ABOUT THIS TASK> Line by line, reproduce the material below exactly.

AVAILABLE DATA>
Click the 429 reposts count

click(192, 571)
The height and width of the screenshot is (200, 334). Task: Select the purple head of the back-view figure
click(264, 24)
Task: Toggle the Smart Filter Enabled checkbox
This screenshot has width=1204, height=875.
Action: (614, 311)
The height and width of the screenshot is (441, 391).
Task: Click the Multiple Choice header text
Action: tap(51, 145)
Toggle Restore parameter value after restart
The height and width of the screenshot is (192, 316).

SOLUTION TO THIS EXERCISE>
Click the 429 reposts count

click(192, 571)
The height and width of the screenshot is (200, 334). Task: Select the purple head of the back-view figure
click(264, 24)
Task: Toggle the Smart Filter Enabled checkbox
This screenshot has width=1204, height=875.
Action: (614, 311)
The height and width of the screenshot is (441, 391).
Task: Click the Multiple Choice header text
Action: tap(51, 145)
Toggle Restore parameter value after restart
The height and width of the screenshot is (192, 316).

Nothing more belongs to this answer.